Wren stood up and turned and started running, all in the same lurching, panicked movement, but before she had taken three steps a second stranger came out of the dark to her left and seized hold of her, swinging her around, dumping her on the ground. “Caul!” she started to shout, but a cold hand went across her mouth. Her captor looked down at her—another pale face, half hidden by black swags of hair— and the man from the beach came running up. A flashlight came on, a thin blue wash of light that made Wren blink.

“Gently,” said the man called Gargle. “Gently now. It’s a woman. A young woman. I thought as much.” He held the flashlight away so that Wren could see him. She had expected someone Caul’s age, but Gargle was younger. He was smiling. “What’s your name, young woman?”

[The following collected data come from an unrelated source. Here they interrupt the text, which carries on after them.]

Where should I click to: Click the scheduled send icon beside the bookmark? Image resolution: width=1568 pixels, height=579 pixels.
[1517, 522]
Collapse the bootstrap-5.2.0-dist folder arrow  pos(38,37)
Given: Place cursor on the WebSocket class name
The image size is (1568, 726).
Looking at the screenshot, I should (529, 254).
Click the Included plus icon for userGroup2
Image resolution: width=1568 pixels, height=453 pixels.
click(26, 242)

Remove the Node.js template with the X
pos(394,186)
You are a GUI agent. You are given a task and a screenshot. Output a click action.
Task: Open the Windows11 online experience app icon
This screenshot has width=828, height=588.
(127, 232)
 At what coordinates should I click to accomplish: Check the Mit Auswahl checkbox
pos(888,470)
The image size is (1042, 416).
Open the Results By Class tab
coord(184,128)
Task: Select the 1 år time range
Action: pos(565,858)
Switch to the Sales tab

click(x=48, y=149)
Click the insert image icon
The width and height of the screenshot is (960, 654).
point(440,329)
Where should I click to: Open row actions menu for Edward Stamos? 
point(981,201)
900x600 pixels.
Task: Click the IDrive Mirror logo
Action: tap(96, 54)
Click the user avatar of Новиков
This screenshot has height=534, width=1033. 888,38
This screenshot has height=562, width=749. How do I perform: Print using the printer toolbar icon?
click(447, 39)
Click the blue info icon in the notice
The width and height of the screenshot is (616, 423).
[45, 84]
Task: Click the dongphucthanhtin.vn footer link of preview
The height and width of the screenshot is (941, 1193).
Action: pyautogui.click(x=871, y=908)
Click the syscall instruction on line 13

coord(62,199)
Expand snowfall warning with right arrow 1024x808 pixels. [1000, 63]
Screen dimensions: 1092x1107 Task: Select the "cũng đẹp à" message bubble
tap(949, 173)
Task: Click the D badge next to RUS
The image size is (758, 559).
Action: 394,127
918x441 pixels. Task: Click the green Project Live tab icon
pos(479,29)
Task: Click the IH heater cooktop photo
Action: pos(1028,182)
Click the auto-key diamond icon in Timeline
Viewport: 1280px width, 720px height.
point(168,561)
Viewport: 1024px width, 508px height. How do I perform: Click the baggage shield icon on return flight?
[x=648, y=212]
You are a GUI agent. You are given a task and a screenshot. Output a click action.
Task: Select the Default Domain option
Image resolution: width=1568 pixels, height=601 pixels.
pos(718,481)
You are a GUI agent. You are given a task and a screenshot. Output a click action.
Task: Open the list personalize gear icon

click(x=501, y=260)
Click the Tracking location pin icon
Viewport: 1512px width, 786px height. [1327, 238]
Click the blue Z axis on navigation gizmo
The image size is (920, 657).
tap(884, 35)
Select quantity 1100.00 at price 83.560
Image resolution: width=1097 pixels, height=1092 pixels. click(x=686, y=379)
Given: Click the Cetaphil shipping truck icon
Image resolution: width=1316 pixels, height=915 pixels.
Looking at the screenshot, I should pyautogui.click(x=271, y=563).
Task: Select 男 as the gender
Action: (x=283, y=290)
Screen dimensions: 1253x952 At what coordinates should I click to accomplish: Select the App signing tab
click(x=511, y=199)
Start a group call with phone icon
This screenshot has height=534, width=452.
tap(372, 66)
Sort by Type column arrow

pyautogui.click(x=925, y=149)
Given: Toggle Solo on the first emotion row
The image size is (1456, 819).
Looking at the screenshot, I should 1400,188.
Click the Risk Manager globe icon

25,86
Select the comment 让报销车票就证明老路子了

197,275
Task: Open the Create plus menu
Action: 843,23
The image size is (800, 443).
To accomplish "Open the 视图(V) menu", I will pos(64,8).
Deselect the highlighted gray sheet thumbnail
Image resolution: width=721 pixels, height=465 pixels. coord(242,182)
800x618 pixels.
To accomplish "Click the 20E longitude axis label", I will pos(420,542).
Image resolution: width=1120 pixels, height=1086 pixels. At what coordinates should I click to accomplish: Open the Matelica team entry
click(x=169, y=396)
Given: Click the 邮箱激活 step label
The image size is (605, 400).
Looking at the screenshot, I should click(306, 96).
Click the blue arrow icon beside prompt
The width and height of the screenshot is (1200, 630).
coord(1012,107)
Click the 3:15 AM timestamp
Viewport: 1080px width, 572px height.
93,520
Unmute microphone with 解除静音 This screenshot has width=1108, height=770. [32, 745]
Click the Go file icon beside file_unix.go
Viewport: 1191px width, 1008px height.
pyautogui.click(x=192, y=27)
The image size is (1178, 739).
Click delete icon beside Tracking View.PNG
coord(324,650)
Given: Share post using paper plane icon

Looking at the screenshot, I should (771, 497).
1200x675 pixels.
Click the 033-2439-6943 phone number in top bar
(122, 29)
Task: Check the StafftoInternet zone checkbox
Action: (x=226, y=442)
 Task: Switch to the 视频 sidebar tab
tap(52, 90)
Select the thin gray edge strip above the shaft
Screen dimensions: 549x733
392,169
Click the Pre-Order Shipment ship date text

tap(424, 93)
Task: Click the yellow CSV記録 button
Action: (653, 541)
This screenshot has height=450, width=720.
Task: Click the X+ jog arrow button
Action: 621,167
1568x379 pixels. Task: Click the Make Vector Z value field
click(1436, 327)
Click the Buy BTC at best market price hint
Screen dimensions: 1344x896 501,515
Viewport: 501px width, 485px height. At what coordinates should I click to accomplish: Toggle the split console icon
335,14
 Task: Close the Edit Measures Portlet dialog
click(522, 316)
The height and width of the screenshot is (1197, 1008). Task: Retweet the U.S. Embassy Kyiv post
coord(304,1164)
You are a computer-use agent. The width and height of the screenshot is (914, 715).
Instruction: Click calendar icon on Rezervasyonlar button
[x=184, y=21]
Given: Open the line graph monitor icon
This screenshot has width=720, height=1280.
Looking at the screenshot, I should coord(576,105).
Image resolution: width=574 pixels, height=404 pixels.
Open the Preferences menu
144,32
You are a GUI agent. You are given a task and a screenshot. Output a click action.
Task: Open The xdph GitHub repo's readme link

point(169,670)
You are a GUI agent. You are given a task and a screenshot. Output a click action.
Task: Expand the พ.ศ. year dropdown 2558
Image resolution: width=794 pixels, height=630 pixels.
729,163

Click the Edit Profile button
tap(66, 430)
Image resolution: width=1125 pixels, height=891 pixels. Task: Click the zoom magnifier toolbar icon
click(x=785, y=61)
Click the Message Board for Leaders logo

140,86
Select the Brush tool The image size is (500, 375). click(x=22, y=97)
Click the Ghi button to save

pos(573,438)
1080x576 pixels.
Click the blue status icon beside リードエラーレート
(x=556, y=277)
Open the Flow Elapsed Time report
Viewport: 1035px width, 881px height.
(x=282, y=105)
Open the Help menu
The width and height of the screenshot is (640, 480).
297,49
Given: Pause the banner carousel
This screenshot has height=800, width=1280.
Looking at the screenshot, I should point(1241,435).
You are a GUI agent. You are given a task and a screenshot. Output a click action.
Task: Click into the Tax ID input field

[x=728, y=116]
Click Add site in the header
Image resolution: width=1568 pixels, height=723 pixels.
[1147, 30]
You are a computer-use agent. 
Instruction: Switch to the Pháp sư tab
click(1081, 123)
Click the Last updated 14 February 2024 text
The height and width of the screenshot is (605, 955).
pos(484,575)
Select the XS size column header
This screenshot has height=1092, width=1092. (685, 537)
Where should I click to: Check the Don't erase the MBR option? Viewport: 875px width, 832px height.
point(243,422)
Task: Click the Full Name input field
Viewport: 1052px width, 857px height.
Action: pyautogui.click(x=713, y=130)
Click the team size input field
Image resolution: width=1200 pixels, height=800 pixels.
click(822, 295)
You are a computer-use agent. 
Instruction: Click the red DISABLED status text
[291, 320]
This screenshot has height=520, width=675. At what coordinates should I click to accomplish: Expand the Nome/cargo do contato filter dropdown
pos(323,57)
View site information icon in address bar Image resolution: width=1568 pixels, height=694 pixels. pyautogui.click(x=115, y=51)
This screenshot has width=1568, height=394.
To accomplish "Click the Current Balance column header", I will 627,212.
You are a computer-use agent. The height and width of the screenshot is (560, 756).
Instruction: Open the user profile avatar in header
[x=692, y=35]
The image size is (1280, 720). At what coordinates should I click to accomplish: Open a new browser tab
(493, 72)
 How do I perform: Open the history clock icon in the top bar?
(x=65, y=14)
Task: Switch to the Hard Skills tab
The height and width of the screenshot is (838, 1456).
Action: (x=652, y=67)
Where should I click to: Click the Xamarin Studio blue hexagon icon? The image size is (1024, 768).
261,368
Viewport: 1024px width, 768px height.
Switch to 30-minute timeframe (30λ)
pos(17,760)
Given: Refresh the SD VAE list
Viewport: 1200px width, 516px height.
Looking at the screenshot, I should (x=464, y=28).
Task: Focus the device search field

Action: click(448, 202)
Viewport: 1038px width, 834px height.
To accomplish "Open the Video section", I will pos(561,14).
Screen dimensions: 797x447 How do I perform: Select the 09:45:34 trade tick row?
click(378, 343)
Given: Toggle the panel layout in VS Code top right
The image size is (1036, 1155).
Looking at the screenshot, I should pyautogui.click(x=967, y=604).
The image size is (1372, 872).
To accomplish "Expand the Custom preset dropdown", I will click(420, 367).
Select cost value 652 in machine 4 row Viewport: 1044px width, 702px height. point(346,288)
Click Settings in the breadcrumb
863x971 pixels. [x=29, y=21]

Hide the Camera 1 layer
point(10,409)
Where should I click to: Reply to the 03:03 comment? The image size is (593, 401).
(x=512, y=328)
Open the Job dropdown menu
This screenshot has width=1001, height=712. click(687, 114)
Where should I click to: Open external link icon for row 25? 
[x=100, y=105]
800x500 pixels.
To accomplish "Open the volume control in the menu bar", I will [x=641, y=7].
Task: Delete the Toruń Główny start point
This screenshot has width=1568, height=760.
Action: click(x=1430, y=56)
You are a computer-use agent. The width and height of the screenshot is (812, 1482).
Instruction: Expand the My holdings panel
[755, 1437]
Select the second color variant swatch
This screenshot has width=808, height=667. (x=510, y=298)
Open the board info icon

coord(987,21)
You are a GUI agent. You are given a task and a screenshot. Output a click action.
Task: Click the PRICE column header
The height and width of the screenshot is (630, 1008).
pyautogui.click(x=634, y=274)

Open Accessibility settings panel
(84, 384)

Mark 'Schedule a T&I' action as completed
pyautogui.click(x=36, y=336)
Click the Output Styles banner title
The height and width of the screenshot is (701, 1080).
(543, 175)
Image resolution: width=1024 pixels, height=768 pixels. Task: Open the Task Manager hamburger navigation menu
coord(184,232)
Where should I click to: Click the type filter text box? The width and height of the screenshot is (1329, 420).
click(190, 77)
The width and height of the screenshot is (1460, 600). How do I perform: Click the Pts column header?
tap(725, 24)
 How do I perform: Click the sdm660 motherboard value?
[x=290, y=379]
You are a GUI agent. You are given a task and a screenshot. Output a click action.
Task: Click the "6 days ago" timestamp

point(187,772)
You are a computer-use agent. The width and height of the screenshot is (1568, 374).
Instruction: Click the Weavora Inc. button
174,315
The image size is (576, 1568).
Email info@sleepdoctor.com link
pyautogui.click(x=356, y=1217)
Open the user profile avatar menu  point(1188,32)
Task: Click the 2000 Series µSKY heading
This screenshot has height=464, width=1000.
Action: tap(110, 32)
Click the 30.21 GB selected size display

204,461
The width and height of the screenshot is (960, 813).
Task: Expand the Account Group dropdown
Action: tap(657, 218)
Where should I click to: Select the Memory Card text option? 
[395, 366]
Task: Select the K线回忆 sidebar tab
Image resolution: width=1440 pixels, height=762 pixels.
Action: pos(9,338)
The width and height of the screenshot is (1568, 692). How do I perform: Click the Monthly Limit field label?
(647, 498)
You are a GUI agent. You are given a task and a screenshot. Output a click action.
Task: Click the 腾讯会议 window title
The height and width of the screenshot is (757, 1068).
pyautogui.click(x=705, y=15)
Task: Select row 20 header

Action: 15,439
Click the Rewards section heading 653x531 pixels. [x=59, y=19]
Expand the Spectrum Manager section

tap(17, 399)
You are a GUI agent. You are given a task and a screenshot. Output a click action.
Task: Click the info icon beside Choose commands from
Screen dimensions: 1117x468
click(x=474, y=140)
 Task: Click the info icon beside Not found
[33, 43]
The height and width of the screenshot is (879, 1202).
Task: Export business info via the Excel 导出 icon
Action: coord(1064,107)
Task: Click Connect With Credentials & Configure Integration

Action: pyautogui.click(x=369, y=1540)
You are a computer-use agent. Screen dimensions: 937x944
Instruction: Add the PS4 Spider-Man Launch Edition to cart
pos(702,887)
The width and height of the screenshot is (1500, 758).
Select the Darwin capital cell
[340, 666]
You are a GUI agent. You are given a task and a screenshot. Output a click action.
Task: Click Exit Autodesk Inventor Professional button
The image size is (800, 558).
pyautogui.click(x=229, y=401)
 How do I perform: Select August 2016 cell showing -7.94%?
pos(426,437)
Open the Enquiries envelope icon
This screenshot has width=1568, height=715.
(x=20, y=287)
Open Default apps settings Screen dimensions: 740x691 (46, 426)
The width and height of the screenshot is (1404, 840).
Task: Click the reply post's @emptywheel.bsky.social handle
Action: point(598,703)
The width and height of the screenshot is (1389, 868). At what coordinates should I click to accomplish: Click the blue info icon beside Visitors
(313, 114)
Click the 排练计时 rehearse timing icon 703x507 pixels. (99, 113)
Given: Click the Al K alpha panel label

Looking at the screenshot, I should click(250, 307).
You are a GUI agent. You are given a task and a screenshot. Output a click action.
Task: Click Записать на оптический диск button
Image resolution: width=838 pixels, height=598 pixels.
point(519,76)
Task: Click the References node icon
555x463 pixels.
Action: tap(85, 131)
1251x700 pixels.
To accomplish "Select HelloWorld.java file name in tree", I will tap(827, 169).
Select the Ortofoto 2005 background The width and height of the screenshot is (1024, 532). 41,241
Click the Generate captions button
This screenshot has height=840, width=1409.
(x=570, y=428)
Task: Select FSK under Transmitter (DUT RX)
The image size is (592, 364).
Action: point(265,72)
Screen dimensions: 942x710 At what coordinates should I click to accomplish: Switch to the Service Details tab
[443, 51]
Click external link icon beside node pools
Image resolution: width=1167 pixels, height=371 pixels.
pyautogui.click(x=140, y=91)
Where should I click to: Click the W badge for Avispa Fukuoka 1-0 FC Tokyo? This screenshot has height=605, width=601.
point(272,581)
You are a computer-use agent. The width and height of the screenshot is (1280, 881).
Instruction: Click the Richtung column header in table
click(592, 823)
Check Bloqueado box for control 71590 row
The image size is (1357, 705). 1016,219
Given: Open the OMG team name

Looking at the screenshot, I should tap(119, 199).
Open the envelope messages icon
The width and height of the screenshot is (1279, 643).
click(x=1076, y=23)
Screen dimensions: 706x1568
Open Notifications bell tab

“Wr-Wren,” Wren managed to stammer out. “Wr-Wren N-N-N-N-Natsworthy.” And when Gargle had managed to filter out all those extra N’s, his smile grew broader and warmer.

“Natsworthy? Not Tom Natsworthy’s child?”

“You know Dad?” asked Wren. In her confusion, she wondered if her father had also been coming down for secret meetings with the Lost Boys in the coves of the north shore, but of course Gargle was talking about the old days, before she was born.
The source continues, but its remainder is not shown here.